* _Material shown_:
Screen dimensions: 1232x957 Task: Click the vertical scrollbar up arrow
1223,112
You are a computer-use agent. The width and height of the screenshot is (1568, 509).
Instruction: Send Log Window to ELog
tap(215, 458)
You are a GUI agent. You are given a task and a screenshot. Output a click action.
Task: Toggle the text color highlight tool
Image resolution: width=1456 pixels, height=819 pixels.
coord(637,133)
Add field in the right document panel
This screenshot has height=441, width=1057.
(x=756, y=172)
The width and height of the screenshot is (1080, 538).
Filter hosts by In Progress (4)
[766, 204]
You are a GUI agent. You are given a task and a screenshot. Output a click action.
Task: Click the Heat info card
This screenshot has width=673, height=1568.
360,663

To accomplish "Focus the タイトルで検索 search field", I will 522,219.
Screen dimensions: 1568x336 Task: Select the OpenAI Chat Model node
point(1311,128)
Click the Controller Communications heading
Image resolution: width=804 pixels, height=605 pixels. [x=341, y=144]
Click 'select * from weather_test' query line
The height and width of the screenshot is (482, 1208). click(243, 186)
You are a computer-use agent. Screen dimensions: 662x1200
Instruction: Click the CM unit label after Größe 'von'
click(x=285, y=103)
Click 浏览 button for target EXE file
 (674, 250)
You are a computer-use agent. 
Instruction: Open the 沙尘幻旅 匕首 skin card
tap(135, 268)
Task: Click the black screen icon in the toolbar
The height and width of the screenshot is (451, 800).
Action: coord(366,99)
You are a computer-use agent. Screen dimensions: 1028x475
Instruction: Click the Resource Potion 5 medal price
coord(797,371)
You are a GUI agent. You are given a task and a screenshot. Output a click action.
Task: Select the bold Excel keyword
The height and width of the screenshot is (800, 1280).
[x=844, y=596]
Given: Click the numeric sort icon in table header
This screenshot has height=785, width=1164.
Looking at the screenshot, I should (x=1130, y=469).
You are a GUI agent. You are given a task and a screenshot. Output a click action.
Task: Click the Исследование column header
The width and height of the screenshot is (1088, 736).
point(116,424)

* _Directions_:
Search the entries for the string "header". Copy every line that has it.

* _Output below_:
Given: Click the numeric sort icon in table header
Task: Click the Исследование column header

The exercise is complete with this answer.